Choć wicerektor Uniwersytetu Genewskiego Jacques de Werra w skierowanym do Barroso liście nie podał motywu rozwiązania umowy z portugalskim politykiem, to emerytowany profesor szwajcarskiej uczelni Dusan Sidjanski ujawnił, że jej władzom nie podobało się wejście byłego szefa KE do struktur amerykańskiego banku - poinformowały w poniedziałek portugalskie media.

Reklama

- Nie mogę uwierzyć, jak można było w taki sposób zniszczyć sobie reputację. Barroso wykorzystał instytucje unijne, aby wejść w struktury jednego z najgorszych banków - stwierdził były promotor Portugalczyka, który w latach 80. XX wieku studiował i pracował jako adiunkt na Uniwersytecie Genewskim.

Barroso powrócił na szwajcarską uczelnię w ubiegłym roku. Wykładał tam przedmiot o nazwie "Nauki o polityce europejskiej".

Poza pracą w Goldman Sachs Barroso zatrudniony jest dodatkowo przez Portugalski Uniwersytet Katolicki w Lizbonie oraz amerykański Uniwersytet Princeton.

Jak powiedziała PAP asystentka Barroso na Portugalskim Uniwersytecie Katolickim Francisca Sampaio, były przewodniczący KE uczy od ubiegłego roku akademickiego na Wydziale Nauk Politycznych stołecznej uczelni.

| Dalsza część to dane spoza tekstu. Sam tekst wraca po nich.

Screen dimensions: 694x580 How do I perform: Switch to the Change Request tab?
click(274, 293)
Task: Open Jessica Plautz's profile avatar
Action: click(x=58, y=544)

- Zarówno w minionym roku, jak i w bieżącym, profesor Barroso prowadzi zajęcia w języku angielskim w ramach przedmiotu "Unia Europejska a stosunki międzynarodowe". W tym roku akademickim rozpoczną się one dopiero w semestrze wiosennym - tłumaczyła Sampaio.

Barroso przyjął posadę doradcy w Goldman Sachs w lipcu br.; został tam również zewnętrznym dyrektorem działu biznesu międzynarodowego. Wiadomość ta została źle odebrana przez międzynarodową opinię publiczną, a także obecne władze UE. Obecny szef KE Jean-Claude Juncker zapowiedział, że w efekcie decyzji zawodowej Portugalczyka "będzie on przyjmowany w KE nie jako jej były szef, ale reprezentant czyichś interesów".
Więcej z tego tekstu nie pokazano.